## TASK TO CARRY OUT
Format the items that follow as a numbered list, leaving out the blank lines.

## SUPPLIED ENTRIES
*-*-*
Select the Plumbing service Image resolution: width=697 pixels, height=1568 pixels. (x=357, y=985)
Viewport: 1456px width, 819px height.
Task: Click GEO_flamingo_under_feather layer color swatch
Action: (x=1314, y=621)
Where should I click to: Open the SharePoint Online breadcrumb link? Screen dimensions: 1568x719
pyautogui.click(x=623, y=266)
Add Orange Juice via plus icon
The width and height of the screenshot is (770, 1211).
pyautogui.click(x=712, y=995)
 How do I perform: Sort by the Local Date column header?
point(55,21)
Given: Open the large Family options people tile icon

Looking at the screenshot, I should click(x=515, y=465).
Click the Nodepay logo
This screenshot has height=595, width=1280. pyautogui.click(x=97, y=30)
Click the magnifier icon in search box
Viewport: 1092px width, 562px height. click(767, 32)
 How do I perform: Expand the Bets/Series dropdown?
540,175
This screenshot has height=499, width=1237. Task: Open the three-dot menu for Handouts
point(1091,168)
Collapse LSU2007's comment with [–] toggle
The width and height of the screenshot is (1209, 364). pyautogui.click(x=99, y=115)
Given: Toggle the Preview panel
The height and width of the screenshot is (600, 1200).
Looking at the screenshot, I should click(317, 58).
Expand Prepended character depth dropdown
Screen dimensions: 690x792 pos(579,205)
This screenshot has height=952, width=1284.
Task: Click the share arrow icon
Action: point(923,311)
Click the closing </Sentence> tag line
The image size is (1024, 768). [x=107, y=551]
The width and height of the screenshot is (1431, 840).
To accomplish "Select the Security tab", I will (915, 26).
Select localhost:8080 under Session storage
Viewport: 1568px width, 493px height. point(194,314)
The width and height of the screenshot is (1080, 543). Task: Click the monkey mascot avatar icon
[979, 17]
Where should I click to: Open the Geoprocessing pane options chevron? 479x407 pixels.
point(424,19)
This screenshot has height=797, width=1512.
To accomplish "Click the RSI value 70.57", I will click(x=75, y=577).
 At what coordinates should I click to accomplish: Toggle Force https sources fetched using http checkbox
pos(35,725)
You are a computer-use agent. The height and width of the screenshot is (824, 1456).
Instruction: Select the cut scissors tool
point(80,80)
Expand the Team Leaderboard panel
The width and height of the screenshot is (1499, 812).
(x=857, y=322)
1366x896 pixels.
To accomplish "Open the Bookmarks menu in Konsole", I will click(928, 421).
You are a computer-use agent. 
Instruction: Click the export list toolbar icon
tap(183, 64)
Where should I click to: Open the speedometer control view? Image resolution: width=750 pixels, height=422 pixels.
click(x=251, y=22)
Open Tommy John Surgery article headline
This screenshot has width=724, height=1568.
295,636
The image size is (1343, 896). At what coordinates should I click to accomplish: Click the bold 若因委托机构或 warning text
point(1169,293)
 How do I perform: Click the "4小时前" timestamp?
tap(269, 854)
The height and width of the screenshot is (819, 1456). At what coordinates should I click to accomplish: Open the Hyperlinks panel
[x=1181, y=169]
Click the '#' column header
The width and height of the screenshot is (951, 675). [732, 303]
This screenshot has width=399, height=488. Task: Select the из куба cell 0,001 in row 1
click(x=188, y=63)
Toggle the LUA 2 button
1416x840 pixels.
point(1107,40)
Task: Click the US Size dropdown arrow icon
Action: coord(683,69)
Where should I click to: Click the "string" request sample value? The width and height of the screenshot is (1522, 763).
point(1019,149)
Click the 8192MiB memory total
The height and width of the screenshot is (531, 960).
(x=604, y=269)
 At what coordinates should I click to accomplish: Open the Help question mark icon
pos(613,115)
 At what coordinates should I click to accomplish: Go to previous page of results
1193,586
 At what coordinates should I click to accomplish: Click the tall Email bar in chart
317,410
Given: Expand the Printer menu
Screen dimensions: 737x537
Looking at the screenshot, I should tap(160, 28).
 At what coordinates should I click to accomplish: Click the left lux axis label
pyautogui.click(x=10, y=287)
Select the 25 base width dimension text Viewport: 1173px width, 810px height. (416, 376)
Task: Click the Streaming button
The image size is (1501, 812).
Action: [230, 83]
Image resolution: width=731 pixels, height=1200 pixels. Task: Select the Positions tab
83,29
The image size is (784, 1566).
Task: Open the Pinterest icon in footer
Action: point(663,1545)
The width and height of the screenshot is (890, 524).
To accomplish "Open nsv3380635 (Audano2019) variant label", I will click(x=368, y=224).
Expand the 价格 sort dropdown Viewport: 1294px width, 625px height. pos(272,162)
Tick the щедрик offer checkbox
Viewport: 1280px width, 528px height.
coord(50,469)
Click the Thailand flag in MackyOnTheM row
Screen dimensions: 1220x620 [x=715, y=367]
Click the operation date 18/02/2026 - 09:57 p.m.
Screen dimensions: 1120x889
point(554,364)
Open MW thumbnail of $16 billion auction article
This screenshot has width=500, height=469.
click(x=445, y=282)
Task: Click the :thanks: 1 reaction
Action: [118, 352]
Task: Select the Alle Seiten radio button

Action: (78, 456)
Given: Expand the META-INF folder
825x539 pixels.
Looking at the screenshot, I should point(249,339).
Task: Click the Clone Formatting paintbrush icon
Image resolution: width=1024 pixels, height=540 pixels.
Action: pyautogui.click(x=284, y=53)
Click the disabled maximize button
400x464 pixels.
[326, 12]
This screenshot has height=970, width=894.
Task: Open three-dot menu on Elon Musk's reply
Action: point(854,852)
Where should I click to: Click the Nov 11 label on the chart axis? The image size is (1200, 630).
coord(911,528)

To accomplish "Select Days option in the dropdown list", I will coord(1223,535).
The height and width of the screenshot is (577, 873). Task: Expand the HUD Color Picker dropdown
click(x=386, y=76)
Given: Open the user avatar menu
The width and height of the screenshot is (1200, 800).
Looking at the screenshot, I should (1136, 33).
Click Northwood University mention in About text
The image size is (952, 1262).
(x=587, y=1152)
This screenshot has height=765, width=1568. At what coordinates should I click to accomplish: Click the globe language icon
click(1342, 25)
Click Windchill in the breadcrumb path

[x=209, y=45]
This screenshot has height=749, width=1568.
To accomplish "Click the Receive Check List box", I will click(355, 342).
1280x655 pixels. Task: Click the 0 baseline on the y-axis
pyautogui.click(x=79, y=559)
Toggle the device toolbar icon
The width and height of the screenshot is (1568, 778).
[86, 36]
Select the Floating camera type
*-*-*
## RESULT OF THIS TASK
1. Select the Plumbing service Image resolution: width=697 pixels, height=1568 pixels. (x=357, y=985)
2. Viewport: 1456px width, 819px height.
3. Task: Click GEO_flamingo_under_feather layer color swatch
4. Action: (x=1314, y=621)
5. Where should I click to: Open the SharePoint Online breadcrumb link? Screen dimensions: 1568x719
6. pyautogui.click(x=623, y=266)
7. Add Orange Juice via plus icon
8. The width and height of the screenshot is (770, 1211).
9. pyautogui.click(x=712, y=995)
10.  How do I perform: Sort by the Local Date column header?
11. point(55,21)
12. Given: Open the large Family options people tile icon
13. Looking at the screenshot, I should click(x=515, y=465).
14. Click the Nodepay logo
15. This screenshot has height=595, width=1280. pyautogui.click(x=97, y=30)
16. Click the magnifier icon in search box
17. Viewport: 1092px width, 562px height. click(767, 32)
18.  How do I perform: Expand the Bets/Series dropdown?
19. 540,175
20. This screenshot has height=499, width=1237. Task: Open the three-dot menu for Handouts
21. point(1091,168)
22. Collapse LSU2007's comment with [–] toggle
23. The width and height of the screenshot is (1209, 364). pyautogui.click(x=99, y=115)
24. Given: Toggle the Preview panel
25. The height and width of the screenshot is (600, 1200).
26. Looking at the screenshot, I should click(317, 58).
27. Expand Prepended character depth dropdown
28. Screen dimensions: 690x792 pos(579,205)
29. This screenshot has height=952, width=1284.
30. Task: Click the share arrow icon
31. Action: point(923,311)
32. Click the closing </Sentence> tag line
33. The image size is (1024, 768). [x=107, y=551]
34. The width and height of the screenshot is (1431, 840).
35. To accomplish "Select the Security tab", I will (915, 26).
36. Select localhost:8080 under Session storage
37. Viewport: 1568px width, 493px height. point(194,314)
38. The width and height of the screenshot is (1080, 543). Task: Click the monkey mascot avatar icon
39. [979, 17]
40. Where should I click to: Open the Geoprocessing pane options chevron? 479x407 pixels.
41. point(424,19)
42. This screenshot has height=797, width=1512.
43. To accomplish "Click the RSI value 70.57", I will click(x=75, y=577).
44.  At what coordinates should I click to accomplish: Toggle Force https sources fetched using http checkbox
45. pos(35,725)
46. You are a computer-use agent. The height and width of the screenshot is (824, 1456).
47. Instruction: Select the cut scissors tool
48. point(80,80)
49. Expand the Team Leaderboard panel
50. The width and height of the screenshot is (1499, 812).
51. (x=857, y=322)
52. 1366x896 pixels.
53. To accomplish "Open the Bookmarks menu in Konsole", I will click(928, 421).
54. You are a computer-use agent. 
55. Instruction: Click the export list toolbar icon
56. tap(183, 64)
57. Where should I click to: Open the speedometer control view? Image resolution: width=750 pixels, height=422 pixels.
58. click(x=251, y=22)
59. Open Tommy John Surgery article headline
60. This screenshot has width=724, height=1568.
61. 295,636
62. The image size is (1343, 896). At what coordinates should I click to accomplish: Click the bold 若因委托机构或 warning text
63. point(1169,293)
64.  How do I perform: Click the "4小时前" timestamp?
65. tap(269, 854)
66. The height and width of the screenshot is (819, 1456). At what coordinates should I click to accomplish: Open the Hyperlinks panel
67. [x=1181, y=169]
68. Click the '#' column header
69. The width and height of the screenshot is (951, 675). [732, 303]
70. This screenshot has width=399, height=488. Task: Select the из куба cell 0,001 in row 1
71. click(x=188, y=63)
72. Toggle the LUA 2 button
73. 1416x840 pixels.
74. point(1107,40)
75. Task: Click the US Size dropdown arrow icon
76. Action: coord(683,69)
77. Where should I click to: Click the "string" request sample value? The width and height of the screenshot is (1522, 763).
78. point(1019,149)
79. Click the 8192MiB memory total
80. The height and width of the screenshot is (531, 960).
81. (x=604, y=269)
82.  At what coordinates should I click to accomplish: Open the Help question mark icon
83. pos(613,115)
84.  At what coordinates should I click to accomplish: Go to previous page of results
85. 1193,586
86.  At what coordinates should I click to accomplish: Click the tall Email bar in chart
87. 317,410
88. Given: Expand the Printer menu
89. Screen dimensions: 737x537
90. Looking at the screenshot, I should tap(160, 28).
91.  At what coordinates should I click to accomplish: Click the left lux axis label
92. pyautogui.click(x=10, y=287)
93. Select the 25 base width dimension text Viewport: 1173px width, 810px height. (416, 376)
94. Task: Click the Streaming button
95. The image size is (1501, 812).
96. Action: [230, 83]
97. Image resolution: width=731 pixels, height=1200 pixels. Task: Select the Positions tab
98. 83,29
99. The image size is (784, 1566).
100. Task: Open the Pinterest icon in footer
101. Action: point(663,1545)
102. The width and height of the screenshot is (890, 524).
103. To accomplish "Open nsv3380635 (Audano2019) variant label", I will click(x=368, y=224).
104. Expand the 价格 sort dropdown Viewport: 1294px width, 625px height. pos(272,162)
105. Tick the щедрик offer checkbox
106. Viewport: 1280px width, 528px height.
107. coord(50,469)
108. Click the Thailand flag in MackyOnTheM row
109. Screen dimensions: 1220x620 [x=715, y=367]
110. Click the operation date 18/02/2026 - 09:57 p.m.
111. Screen dimensions: 1120x889
112. point(554,364)
113. Open MW thumbnail of $16 billion auction article
114. This screenshot has width=500, height=469.
115. click(x=445, y=282)
116. Task: Click the :thanks: 1 reaction
117. Action: [118, 352]
118. Task: Select the Alle Seiten radio button
119. Action: (78, 456)
120. Given: Expand the META-INF folder
121. 825x539 pixels.
122. Looking at the screenshot, I should point(249,339).
123. Task: Click the Clone Formatting paintbrush icon
124. Image resolution: width=1024 pixels, height=540 pixels.
125. Action: pyautogui.click(x=284, y=53)
126. Click the disabled maximize button
127. 400x464 pixels.
128. [326, 12]
129. This screenshot has height=970, width=894.
130. Task: Open three-dot menu on Elon Musk's reply
131. Action: point(854,852)
132. Where should I click to: Click the Nov 11 label on the chart axis? The image size is (1200, 630).
133. coord(911,528)
134. To accomplish "Select Days option in the dropdown list", I will coord(1223,535).
135. The height and width of the screenshot is (577, 873). Task: Expand the HUD Color Picker dropdown
136. click(x=386, y=76)
137. Given: Open the user avatar menu
138. The width and height of the screenshot is (1200, 800).
139. Looking at the screenshot, I should (1136, 33).
140. Click Northwood University mention in About text
141. The image size is (952, 1262).
142. (x=587, y=1152)
143. This screenshot has height=765, width=1568. At what coordinates should I click to accomplish: Click the globe language icon
144. click(1342, 25)
145. Click Windchill in the breadcrumb path
146. [x=209, y=45]
147. This screenshot has height=749, width=1568.
148. To accomplish "Click the Receive Check List box", I will click(355, 342).
149. 1280x655 pixels. Task: Click the 0 baseline on the y-axis
150. pyautogui.click(x=79, y=559)
151. Toggle the device toolbar icon
152. The width and height of the screenshot is (1568, 778).
153. [86, 36]
154. Select the Floating camera type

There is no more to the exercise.